Seamus thinks the recent €250/t forward price offered by Boortmalt is reasonable but questions if it will be enough to cover the increased cost of inputs next year.

“If you look at where it finished last year, it’s really just €12.50 on top of that” he says. “I estimate my input costs will increase by more than €60/t alone.

Seamus is also busy harvesting fodder beet. He says yields are good at around 35t/ac.

He uses contractors to harvest and wash his beet before selling it directly to farmers.

He is also concerned about the rise in input costs next year for growing beet crops.

Tim Ronaldson

Naas, Kildare

Tim sowed the last of his winter wheat last week.

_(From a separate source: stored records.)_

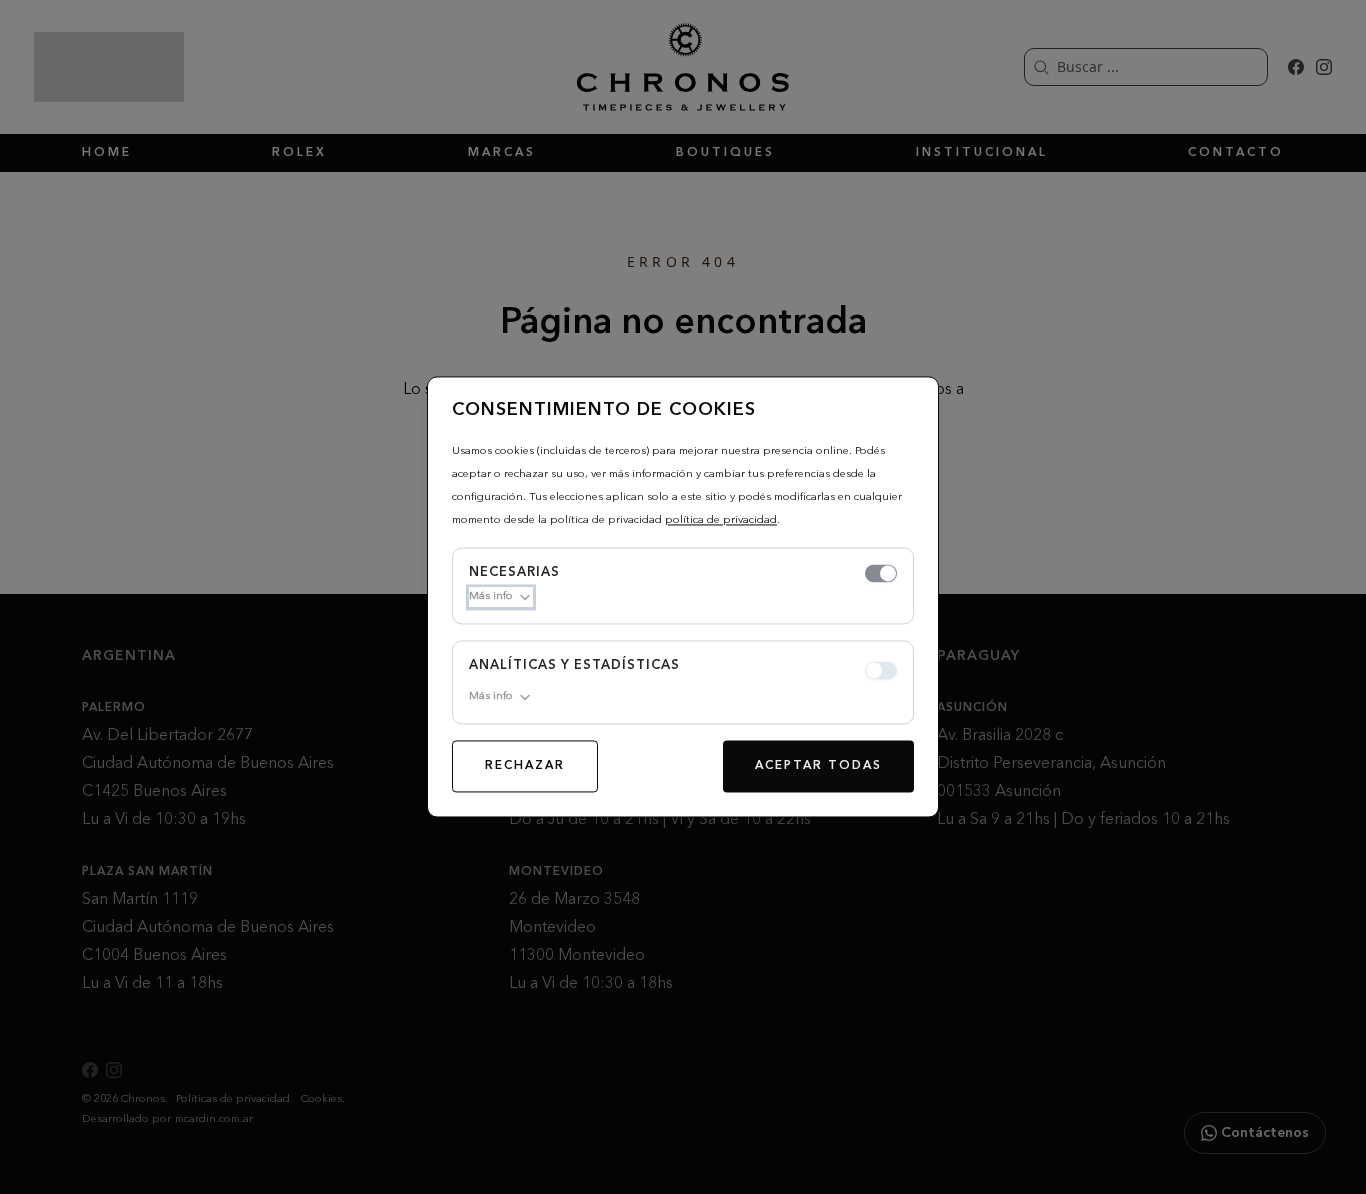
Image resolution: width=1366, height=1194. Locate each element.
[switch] (881, 574)
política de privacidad (721, 520)
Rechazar (525, 767)
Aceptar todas (818, 767)
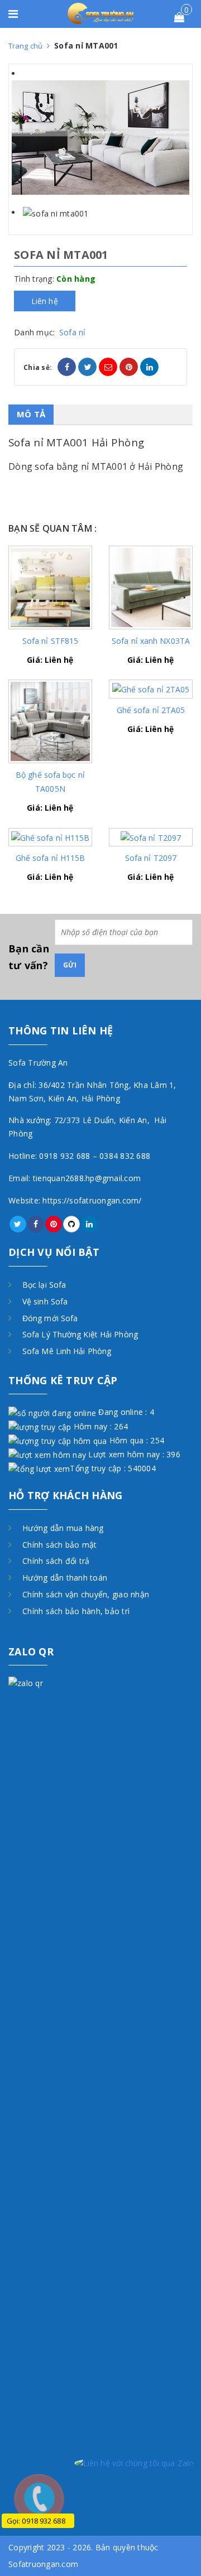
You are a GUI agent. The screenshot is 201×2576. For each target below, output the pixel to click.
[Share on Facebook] (67, 367)
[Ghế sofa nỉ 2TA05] (151, 688)
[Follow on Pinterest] (53, 1224)
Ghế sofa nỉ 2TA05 (151, 710)
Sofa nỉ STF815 (50, 640)
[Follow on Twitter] (17, 1224)
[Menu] (18, 15)
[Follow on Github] (71, 1224)
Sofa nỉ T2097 (150, 858)
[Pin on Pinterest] (128, 367)
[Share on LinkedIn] (149, 367)
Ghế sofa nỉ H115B (50, 858)
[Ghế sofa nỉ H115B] (50, 836)
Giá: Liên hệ (50, 659)
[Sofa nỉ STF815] (50, 586)
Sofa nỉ (72, 332)
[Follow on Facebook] (35, 1224)
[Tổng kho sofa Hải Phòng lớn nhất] (101, 13)
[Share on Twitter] (87, 367)
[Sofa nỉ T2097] (151, 836)
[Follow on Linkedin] (89, 1224)
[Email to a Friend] (108, 367)
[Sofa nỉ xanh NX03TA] (150, 586)
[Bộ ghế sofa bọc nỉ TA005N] (50, 720)
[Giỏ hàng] (179, 17)
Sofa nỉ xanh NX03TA (151, 640)
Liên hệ (44, 301)
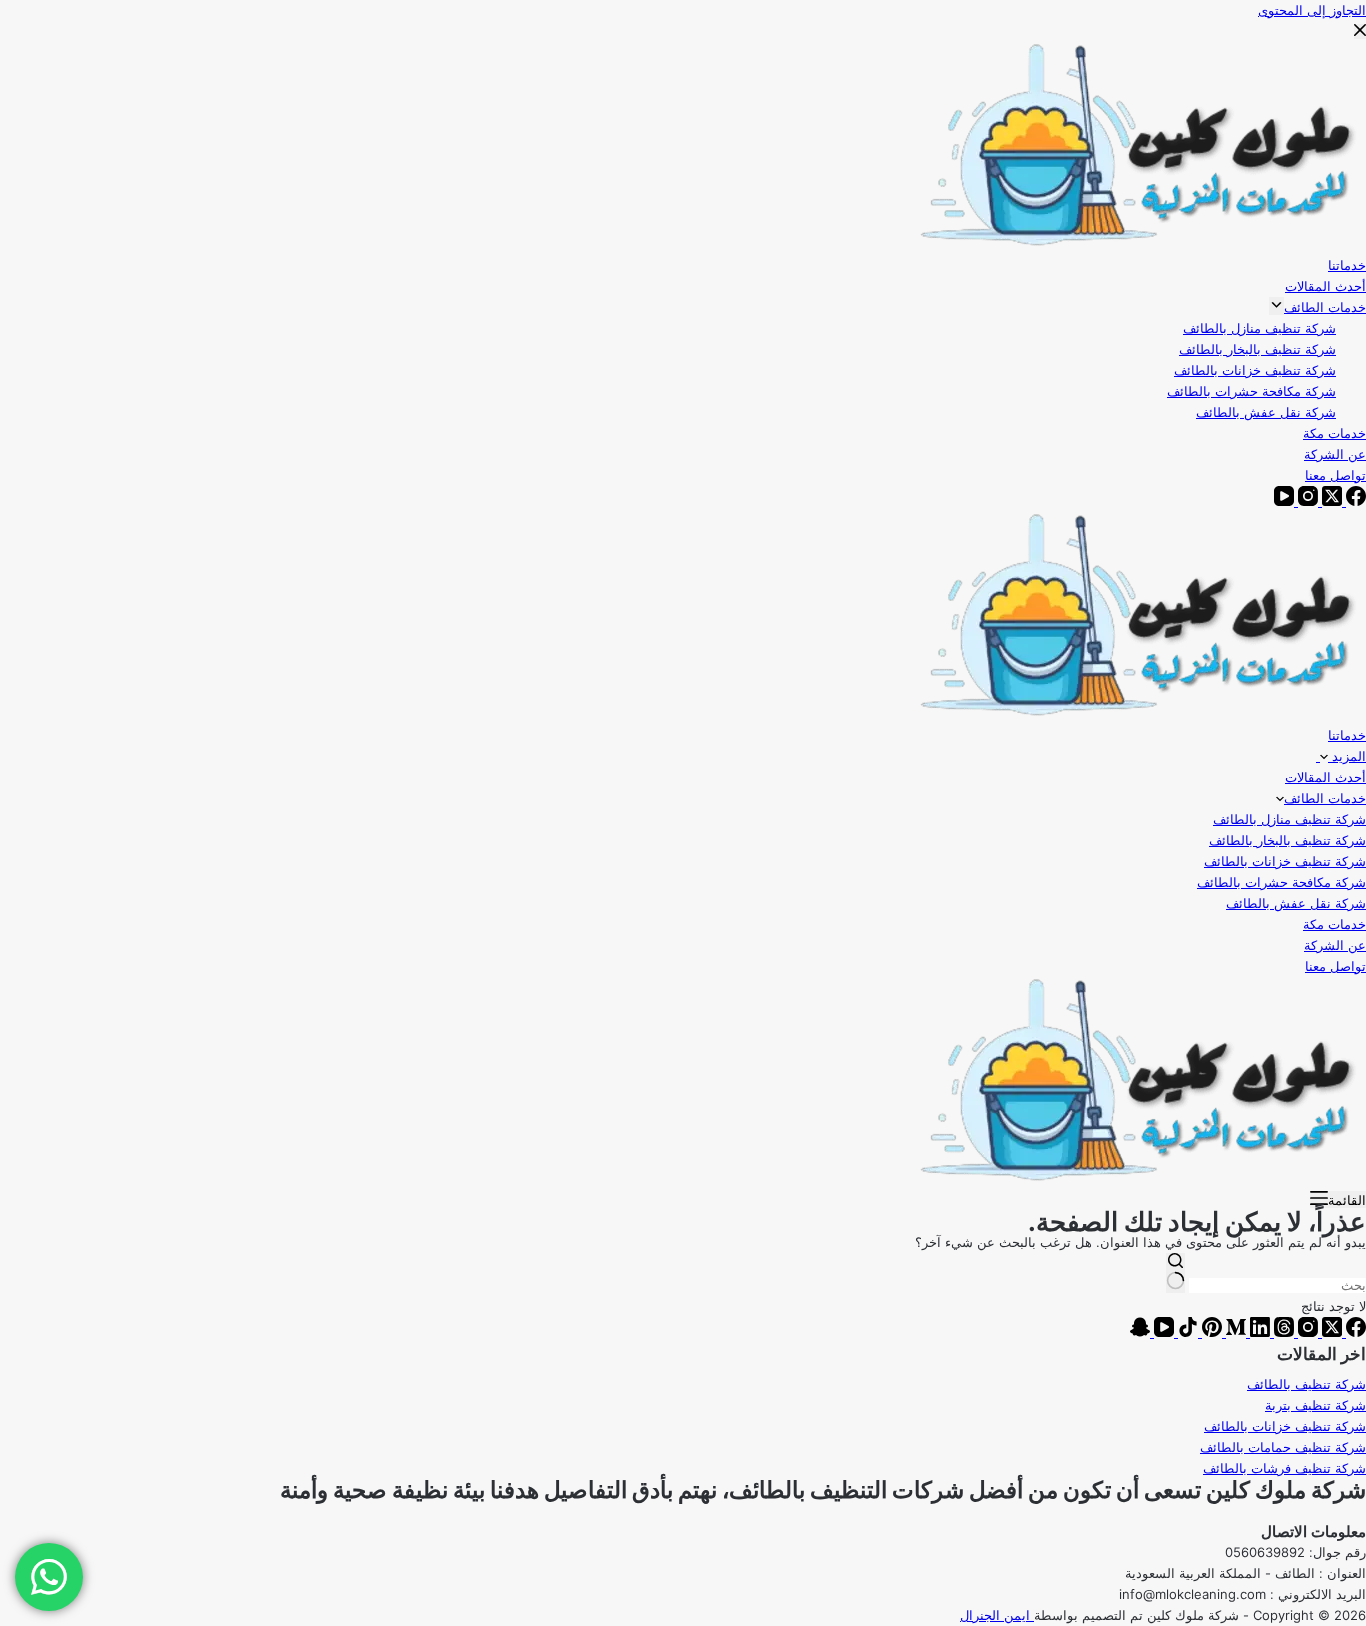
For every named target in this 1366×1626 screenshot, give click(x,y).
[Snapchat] (1140, 1332)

The crop was drilled into a recently harvested cabbage field and he says that ground conditions were excellent.

The Graham winter wheat crop was drilled at a rate of 200kg/ha but he increased this to 220kg/ha on the headlands. Like many areas, crow damage is particularly severe this year and the headlands of that field have been badly affected. However, most crops are advanced at this stage and have escaped the worst of the damage.

Slugs are also proving to be a problem this year, says Tim. He intends on applying a half-rate of Traxx slug pellets (2.5kg/ha) on to his winter wheat crops this week. The pellets are spread using a gator and spreader.

Tim ploughing the last headland for winter wheat in a field following cabbage.

Tim says he moved from a quad to a gator a number of years ago and was happy with this choice. He says a gator is considerably safer, but is easier to bog in wet ground when compared to a quad.


The mild weather has been great for growth but he is still questioning the need for an aphicide.

Tim says that whenever he inspected crops closely to try and find aphids he can’t find any. Some of his winter barley crops have already received an aphicide but the remainder are unlikely to need it at this stage.

His winter barley, rye and wheat crops are all coming along very well. His pre-emergence herbicide programme worked well this year but his winter oats have yet to be sprayed.

His 60ac of leafy turnip and fodder rape were sown later than planned and, as a result, have been slow to develop. They will likely be grazed by a neighbour’s sheep after Christmas.

Tim bought forward an amount of fertiliser but will have to buy more in the spring. He plans to cut back on P and K this year by as much as 50% in his stronger fields. He will reduce nitrogen rates slightly as well.